DOCUMENT SOURCE:
↓
Il y a un domaine important à travailler : celui des jugements réciproques. Saint Paul écrivait aux Romains : « Mais toi, pourquoi juger ton frère ? Et toi, pourquoi mépriser ton frère ?... Finissons-en donc avec ces jugements les uns sur les autres » (Rm 14, 10.13). Avant lui, Jésus avait dit : « 7.1 Ne jugez point, afin que vous ne soyez point jugés. 7.2 Car on vous jugera du jugement dont vous jugez, et l'on vous mesurera avec la mesure dont vous mesurez. 7.3 Pourquoi vois-tu la paille qui est dans l’œil de ton frère, et n'aperçois-tu pas la poutre qui est dans ton œil ? » (Mt 7, 1-3). Il compare le péché du prochain (le péché jugé), quel qu'il soit, à de la paille, et celui de qui juge (le péché de juger) à une poutre. La poutre est le fait même de juger, tellement il est grave aux yeux de Dieu.

Le discours sur le jugement est certes délicat et complexe et il manquera de réalisme s'il n'est pas mené jusqu'au bout. Comment fait-on, en effet à vivre sans jamais juger ? Le jugement est implicite en nous, même dans un regard. On ne peut pas observer, écouter, vivre, sans donner des appréciations, c'est-à-dire sans juger. Un parent, un supérieur, un confesseur, un juge, quiconque a une responsabilité sur les autres, doit juger. Parfois, comme c'est le cas de nombreuses personnes ici à la Curie, le jugement est même le type de service qu'elles sont appelées à rendre à la société ou à l'Eglise.

En effet, ce n'est pas tant le jugement que nous devons ôter de notre cœur, mais le venin qui vient de notre jugement! C'est-à-dire la rancune, la condamnation. Dans l'Evangile de Luc, le commandement de Jésus : « Ne jugez pas et vous ne serez pas jugés » est immédiatement suivi, comme pour expliquer le sens de ces paroles, par le commandement : « ne condamnez pas et vous ne serez pas condamnés » (Lc 6, 37). En soi, l'action de juger est neutre, le jugement peut se terminer aussi bien par une condamnation que par une absolution ou une justification. Ce sont les jugements négatifs qui sont repris et bannis de la parole de Dieu, ceux qui condamnent le pécheur en même temps que le péché, ceux qui visent davantage la punition que la correction du frère.

Il y a un autre point qui qualifie la charité sincère : l'estime. « Que l'amour fraternel vous lie d'affection entre vous » (Rm 12, 10). Pour estimer son frère, il ne faut pas s'estimer trop soi-même, il ne faut pas être toujours sûr de soi ; il ne faut pas « se surestimer », dit l'Apôtre (Rm 12, 3). Celui qui se surestime est comme un homme qui, la nuit, a devant les yeux une source de lumière intense : il ne voit rien au-delà de cette lumière ; il ne parvient pas à voir les lumières de ses frères, leurs mérites et leurs valeurs.
↑
MATÉRIEL RECUEILLI:
↓
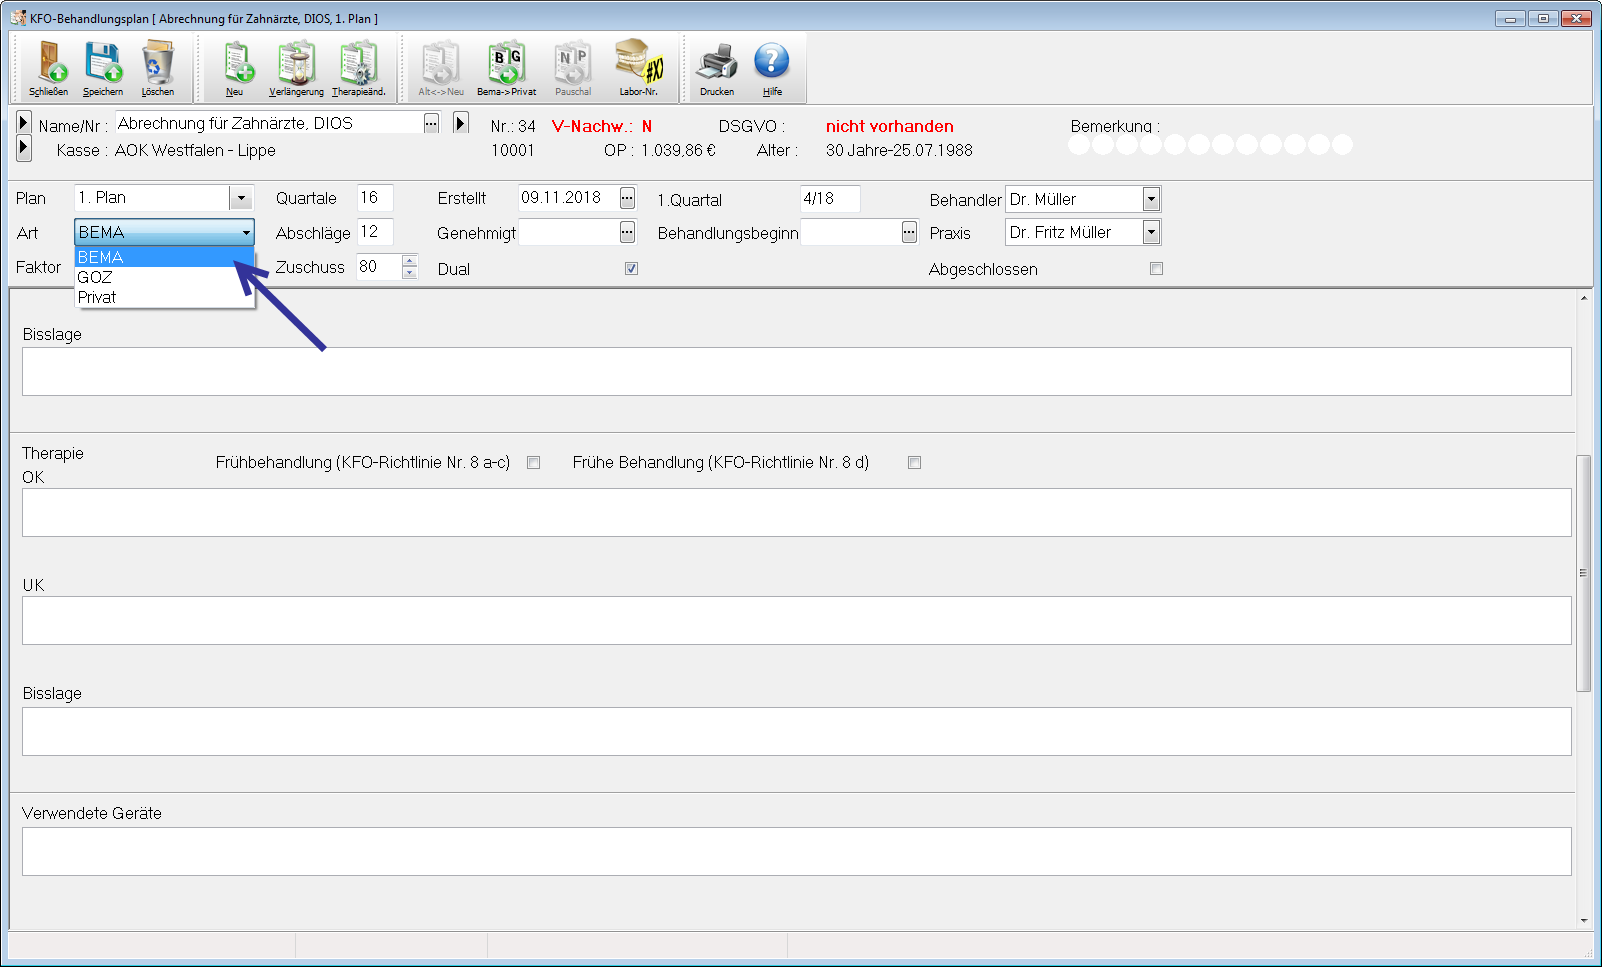Choose Privat in the Art list
This screenshot has height=967, width=1602.
point(98,297)

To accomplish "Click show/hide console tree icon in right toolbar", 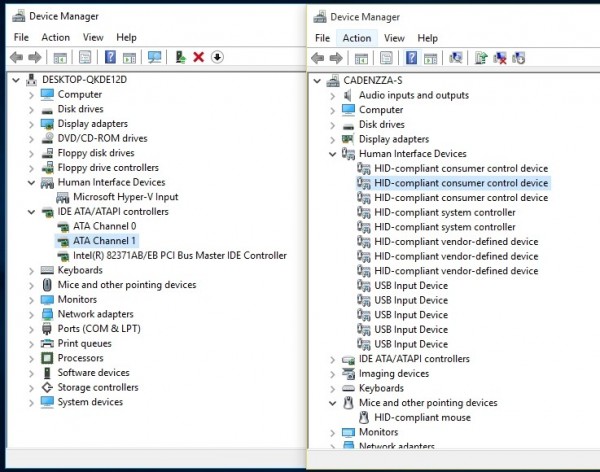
↑
VOTRE TRAVAIL:
**1)** Répondez aux questions suivantes d'après le texte sur le jugement.
(a) À quoi Jésus compare-t-il le péché de celui qui juge ?
(b) Quel commandement suit immédiatement « Ne jugez pas et vous ne serez pas jugés » dans l'Évangile de Luc ?
(c) Quel verbe l'Apôtre emploie-t-il pour désigner ce qu'il ne faut pas faire si l'on veut estimer son frère ?
**2)** Recopiez le passage du texte sur le jugement qui s'ouvre par les mots contenant « Il y a un domaine » et se termine par « yeux de Dieu. », en substituant « brindille » à « paille ».
**3)** Indiquez si chacune des affirmations suivantes concorde avec le texte sur le jugement.
(a) En soi, l'action de juger est neutre.
(b) On peut observer et écouter sans jamais juger.
(c) Celui qui se surestime voit les mérites de ses frères.

CORRIGÉ:
**1)**
(a) À une poutre.
(b) « ne condamnez pas et vous ne serez pas condamnés »
(c) « se surestimer »

**2)**
Il y a un domaine important à travailler : celui des jugements réciproques. Saint Paul écrivait aux Romains : « Mais toi, pourquoi juger ton frère ? Et toi, pourquoi mépriser ton frère ?... Finissons-en donc avec ces jugements les uns sur les autres » (Rm 14, 10.13). Avant lui, Jésus avait dit : « 7.1 Ne jugez point, afin que vous ne soyez point jugés. 7.2 Car on vous jugera du jugement dont vous jugez, et l'on vous mesurera avec la mesure dont vous mesurez. 7.3 Pourquoi vois-tu la brindille qui est dans l’œil de ton frère, et n'aperçois-tu pas la poutre qui est dans ton œil ? » (Mt 7, 1-3). Il compare le péché du prochain (le péché jugé), quel qu'il soit, à de la brindille, et celui de qui juge (le péché de juger) à une poutre. La poutre est le fait même de juger, tellement il est grave aux yeux de Dieu.

**3)**
(a) Oui : « En soi, l'action de juger est neutre ».
(b) Non : « On ne peut pas observer, écouter, vivre, sans donner des appréciations, c'est-à-dire sans juger ».
(c) Non : « il ne parvient pas à voir les lumières de ses frères, leurs mérites et leurs valeurs ».